ChessLytics Azure Analytics

Scalable Azure-based chess analytics extension processing millions of games using Databricks, Delta Lake, and Spark SQL for trend analysis.

Big Data Analytics Data Engineering Microsoft Azure Azure Databricks Azure Data Factory (ADF) Azure Data Lake (ADLS Gen2) Apache Spark Delta Lake Lakehouse Spark SQL Python (PySpark) Power BI Databricks SQL Data Visualization ETL

Code

Overview

This project was an extension of my original ChessLytics platform, but scaled up to handle millions of chess games using Microsoft Azure's big data services. While the original ChessLytics processed around 100,000 games, this Azure version was designed to analyze trends across millions of games to uncover deeper insights about chess strategy and player behavior patterns.

I built this on Azure Databricks, which gave me the power to process massive datasets using Spark SQL. The data was stored in Azure Data Lake and Blob Storage, with Delta Lake providing the reliability and performance needed for this scale of analysis.

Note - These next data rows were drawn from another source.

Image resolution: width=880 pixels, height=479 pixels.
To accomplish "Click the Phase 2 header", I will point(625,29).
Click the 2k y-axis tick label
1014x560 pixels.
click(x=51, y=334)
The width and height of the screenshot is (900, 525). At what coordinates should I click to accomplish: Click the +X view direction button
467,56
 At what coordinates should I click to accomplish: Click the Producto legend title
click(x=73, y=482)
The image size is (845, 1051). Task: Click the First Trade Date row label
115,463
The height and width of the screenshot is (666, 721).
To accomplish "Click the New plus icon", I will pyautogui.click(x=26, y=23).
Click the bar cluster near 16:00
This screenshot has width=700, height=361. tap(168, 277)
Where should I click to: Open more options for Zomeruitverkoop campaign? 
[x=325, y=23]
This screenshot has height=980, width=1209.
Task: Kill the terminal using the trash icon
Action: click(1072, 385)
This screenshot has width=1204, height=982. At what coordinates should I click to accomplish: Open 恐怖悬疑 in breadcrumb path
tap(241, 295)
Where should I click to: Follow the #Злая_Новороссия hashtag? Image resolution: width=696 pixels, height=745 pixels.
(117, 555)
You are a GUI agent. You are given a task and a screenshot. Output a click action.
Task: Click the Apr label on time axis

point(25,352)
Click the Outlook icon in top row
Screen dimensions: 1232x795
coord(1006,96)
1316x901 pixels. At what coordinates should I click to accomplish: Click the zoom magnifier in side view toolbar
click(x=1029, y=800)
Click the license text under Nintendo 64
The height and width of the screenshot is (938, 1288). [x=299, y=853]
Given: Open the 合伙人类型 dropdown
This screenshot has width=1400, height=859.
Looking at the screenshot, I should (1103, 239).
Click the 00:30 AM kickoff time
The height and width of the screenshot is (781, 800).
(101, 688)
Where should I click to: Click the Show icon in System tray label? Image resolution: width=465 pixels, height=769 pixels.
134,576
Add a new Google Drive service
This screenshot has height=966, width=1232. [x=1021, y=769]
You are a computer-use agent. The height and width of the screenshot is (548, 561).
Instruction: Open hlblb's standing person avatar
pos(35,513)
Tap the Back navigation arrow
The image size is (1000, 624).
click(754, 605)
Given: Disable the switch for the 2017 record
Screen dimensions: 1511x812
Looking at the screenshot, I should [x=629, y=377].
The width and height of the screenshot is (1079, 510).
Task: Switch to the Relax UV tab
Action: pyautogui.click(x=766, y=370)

The goal was to move beyond individual player analytics and start identifying broader trends in chess - things like how opening popularity changes over time, which strategies are becoming more or less effective, and what patterns emerge when you look at millions of games together.

I set up the data pipeline to ingest chess games from multiple sources, transform them using Delta Lake for ACID compliance, and then run complex analytical queries using Spark SQL. The Delta Lake mounts made it easy to access data across different storage layers while maintaining data integrity.

The analytics focused on trend analysis - looking at how chess strategies evolve over time, identifying which openings are gaining or losing popularity, and understanding the relationship between player ratings and strategic choices across massive datasets.

Architecture Overview

The data pipeline starts with a massive local chess file containing the entire Lichess database - over 6.8 billion games totaling 2.16TB of data. This represents years of chess games from millions of players worldwide.

Azure Data Factory handles the initial data ingestion, copying this massive dataset into Azure Data Lake Storage Gen2. From there, the data flows into Delta Lake tables, which provide ACID compliance and efficient storage for the processed data.

Azure Databricks processes this data using Apache Spark clusters. I wrote Python scripts using PySpark to transform and analyze the chess games, then used Spark SQL to run complex analytical queries across the massive dataset.

The processed data is stored back in Delta Lake, which can then be queried using Databricks SQL Warehouse. Finally, Power BI connects to create interactive dashboards and visualizations that reveal trends and patterns across millions of chess games.

This project really showed me the power of cloud-based big data processing. Being able to analyze millions of chess games in a reasonable amount of time opened up possibilities that just weren't feasible with the original local setup. It also taught me a lot about data lake architecture and how to design systems that can scale to handle truly massive datasets.